Saturday we went on a bus trip to see the Christmas light display in Oglebay, WV. I had originally asked a friend to go. She agreed and then ran with the idea...inviting her granddaughter, then suggesting our husbands. I was okay with that. I love her 17 year old granddaughter and our husbands get along well so I thought it would be fun.
Then my friend invited everyone in our Bible study group. I wasn't thrilled with that idea, but went along with it. All but one sweet, gentle, quiet woman said they were unable to go. I was okay with that.
For some reason, my friend twisted the arm of the woman who gets on my nerves the most until she agreed to come. Don't get me wrong, I love this woman as a sister in Christ, but I love her in small doses and I am honest enough to admit that if we did not have Christ between us we would NEVER be friends.
To say I wasn't thrilled is an understatement. The invited woman is that woman who can only talk to one friend at a time. If there are three woman in the group, one will be left out because she cannot include two and there is never a time when she steps back and allows the other two to talk. She monopolizes whomever she has set her sights on...and then she talks. Non-stop. About herself. And she is someone who just dwells on EVERYTHING and talks about the same thing, whatever it is that day, over and over. And over.
Still, I was being "okay" with it. The husbands were going, my friend promised we'd put them together and then we girls could all just chat and have a good time. Uh, huh. The husbands were both not feeling well and not much company at all. Plus, they found the trip a total bore. The quiet, gentle woman had to back out of the trip because her father was in the hospital. And then the talker had her daughter bring along a friend. I knew at that point that I was going to be the odd woman out for the day. I just never dreamed it would be so...complete.
She claimed the seat next to the friend I had invited and monopolized her the entire trip. I tried a couple of times to enter the conversation, but got short answers and then was ignored again. By the time we got home I was tired, miserable, hurt, and absolutely seething with anger. I had started the whole ball rolling and I ended up having a terrible time.
I left giving them the cold shoulder and really bit my tongue when the "talker" came running after me saying I couldn't sneak out without giving her a goodbye hug. Really? After you acted like I wasn't even there all day. I wasn't feeling any more generous toward my friend, either. She could have steered things a bit, but didn't.

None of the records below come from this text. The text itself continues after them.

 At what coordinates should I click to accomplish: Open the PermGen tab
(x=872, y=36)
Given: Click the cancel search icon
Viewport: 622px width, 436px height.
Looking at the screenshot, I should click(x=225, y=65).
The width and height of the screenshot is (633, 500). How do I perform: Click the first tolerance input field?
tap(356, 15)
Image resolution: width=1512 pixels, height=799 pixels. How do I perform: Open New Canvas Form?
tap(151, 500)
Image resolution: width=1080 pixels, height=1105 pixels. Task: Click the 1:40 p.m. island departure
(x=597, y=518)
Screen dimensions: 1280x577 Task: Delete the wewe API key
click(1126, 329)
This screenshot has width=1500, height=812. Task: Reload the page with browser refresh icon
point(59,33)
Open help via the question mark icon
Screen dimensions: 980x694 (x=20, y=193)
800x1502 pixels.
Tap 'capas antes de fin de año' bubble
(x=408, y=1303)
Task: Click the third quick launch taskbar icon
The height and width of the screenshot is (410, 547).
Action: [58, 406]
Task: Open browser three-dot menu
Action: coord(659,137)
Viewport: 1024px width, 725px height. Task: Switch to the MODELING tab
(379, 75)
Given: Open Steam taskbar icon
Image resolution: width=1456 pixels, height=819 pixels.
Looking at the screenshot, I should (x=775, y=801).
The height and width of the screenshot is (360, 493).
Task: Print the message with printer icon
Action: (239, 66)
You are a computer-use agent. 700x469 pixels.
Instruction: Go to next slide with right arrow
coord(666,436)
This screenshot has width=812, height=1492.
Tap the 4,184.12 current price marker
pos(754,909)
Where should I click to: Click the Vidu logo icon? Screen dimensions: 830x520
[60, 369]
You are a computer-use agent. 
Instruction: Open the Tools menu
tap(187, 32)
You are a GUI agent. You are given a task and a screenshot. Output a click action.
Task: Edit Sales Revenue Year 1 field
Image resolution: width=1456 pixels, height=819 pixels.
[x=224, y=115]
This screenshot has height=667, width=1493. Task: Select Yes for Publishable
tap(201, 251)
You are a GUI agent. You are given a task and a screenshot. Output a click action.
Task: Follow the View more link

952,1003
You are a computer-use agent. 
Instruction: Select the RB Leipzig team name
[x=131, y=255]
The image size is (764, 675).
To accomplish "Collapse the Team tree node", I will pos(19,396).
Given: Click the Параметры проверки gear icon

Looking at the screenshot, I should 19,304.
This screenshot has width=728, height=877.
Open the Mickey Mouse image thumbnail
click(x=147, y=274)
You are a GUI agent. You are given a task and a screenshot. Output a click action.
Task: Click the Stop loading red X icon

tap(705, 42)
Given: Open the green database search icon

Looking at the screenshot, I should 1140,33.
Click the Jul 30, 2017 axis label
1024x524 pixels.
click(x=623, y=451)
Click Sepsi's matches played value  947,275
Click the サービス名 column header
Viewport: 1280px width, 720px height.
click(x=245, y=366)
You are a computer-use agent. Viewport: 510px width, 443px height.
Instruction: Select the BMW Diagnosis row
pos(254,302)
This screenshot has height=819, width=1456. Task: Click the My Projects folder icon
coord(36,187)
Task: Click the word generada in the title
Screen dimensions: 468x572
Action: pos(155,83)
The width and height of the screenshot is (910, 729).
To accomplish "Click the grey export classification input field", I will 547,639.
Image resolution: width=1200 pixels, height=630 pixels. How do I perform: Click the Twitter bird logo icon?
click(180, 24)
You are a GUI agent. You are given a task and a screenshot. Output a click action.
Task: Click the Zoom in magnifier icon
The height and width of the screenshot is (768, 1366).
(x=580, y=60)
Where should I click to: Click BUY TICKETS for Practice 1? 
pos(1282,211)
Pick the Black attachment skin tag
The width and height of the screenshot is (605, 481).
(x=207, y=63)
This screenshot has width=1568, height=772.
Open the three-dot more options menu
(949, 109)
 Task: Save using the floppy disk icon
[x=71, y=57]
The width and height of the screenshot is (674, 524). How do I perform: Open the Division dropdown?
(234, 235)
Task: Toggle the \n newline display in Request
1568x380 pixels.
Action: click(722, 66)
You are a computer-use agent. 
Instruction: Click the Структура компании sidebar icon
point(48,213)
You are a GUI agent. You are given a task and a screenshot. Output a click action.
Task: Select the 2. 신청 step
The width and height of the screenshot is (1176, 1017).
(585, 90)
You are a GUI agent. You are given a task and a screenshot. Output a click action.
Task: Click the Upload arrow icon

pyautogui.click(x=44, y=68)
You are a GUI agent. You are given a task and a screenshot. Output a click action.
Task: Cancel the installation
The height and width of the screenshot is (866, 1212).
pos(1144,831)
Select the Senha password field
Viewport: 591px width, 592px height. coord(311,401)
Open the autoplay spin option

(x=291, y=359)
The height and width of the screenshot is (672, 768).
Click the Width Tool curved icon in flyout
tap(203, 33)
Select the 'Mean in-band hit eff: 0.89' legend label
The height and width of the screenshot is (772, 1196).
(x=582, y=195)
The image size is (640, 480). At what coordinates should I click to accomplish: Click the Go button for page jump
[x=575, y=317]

My friend called yesterday and I wasn't going to answer, but I finally did. She gushed about what a good time she had. That is when I let her know in no uncertain terms that I did not, that I was hurt and disappointed. She was as clueless as the "talker." Her tune changed when she realized how upset I was and I let her think everything was okay with us. It's not. Not yet.
The thing I kept telling my husband over and over is that I felt completely invisible the whole day. That is such a horrible feeling. It is, unfortunately, one I am very familiar with. People make me feel that way a LOT. The women in my Bible study, co-workers, even my family. I often try to enter into the conversations going on around me, but can't get a word in. Or I will be talking to someone and they will just turn away and talk to someone else like I wasn't even talking. Or I say something to someone and they don't even hear me.
I am the person that no one seeks out....unless they want something from me or they are angry at me and want to let me know it.
I spent some time reading articles online yesterday about women who feel invisible. There are TONS of articles so there must be a lot of us out here feeling this way. One of the ones I read was a list of traits that charismatic people (the popular people everyone wants to be around share) and I had to admit those are not me. These traits are:
- Radiating self-assurance through non-verbals. In other words, they appear confident. They carry themselves with good posture, they don't act unsure of themselves, they are decisive, they appear calm when they don't know something...knowing that life will go on and it will be okay.
- They speak their mind. They don't let worry over what the other person will think of them stop them from speaking up in conversations. They don't over analyze what they say, think, or do. (They definitely don't let everyone think it's okay when they are seething.)
- They appear natural. They are confident, at ease, sure of themselves.
- They are comfortable with discomfort. Everyone feels uncomfortable at times, the popular people just don't show it. They know that people only see what you let them see and they choose a confident persona.
- They are 100 percent present. They know how to make the other person feel wanted and listened to. (The "talker" on my trip? She's a pro at this if she wants the attention of someone. That is how she was able to monopolize my friend. Of course, she takes this to unhealthy levels of sucking up and ego-stroking. My friend ate it up with a spoon!)
That's just a beginning, but in these I see so much I have to work on. There is also another area I absolutely have to work on. My weight. I need to change things for health reasons, but I also need to change for reasons of invisibility. I don't care what anyone says, people treat you differently when you are overweight. They make judgments about the kind of person you are and many automatically decide your worth as a human being is somehow less.
Today is Monday. A new week. A fresh start. I am determined to gain substance, to lose the cloak of invisibility. I am asking the Lord to be my strength, to take away any desire I have for unhealthy foods, and steel my resolve in practicing the above traits. I am asking all of you to encourage me and keep me accountable and honest.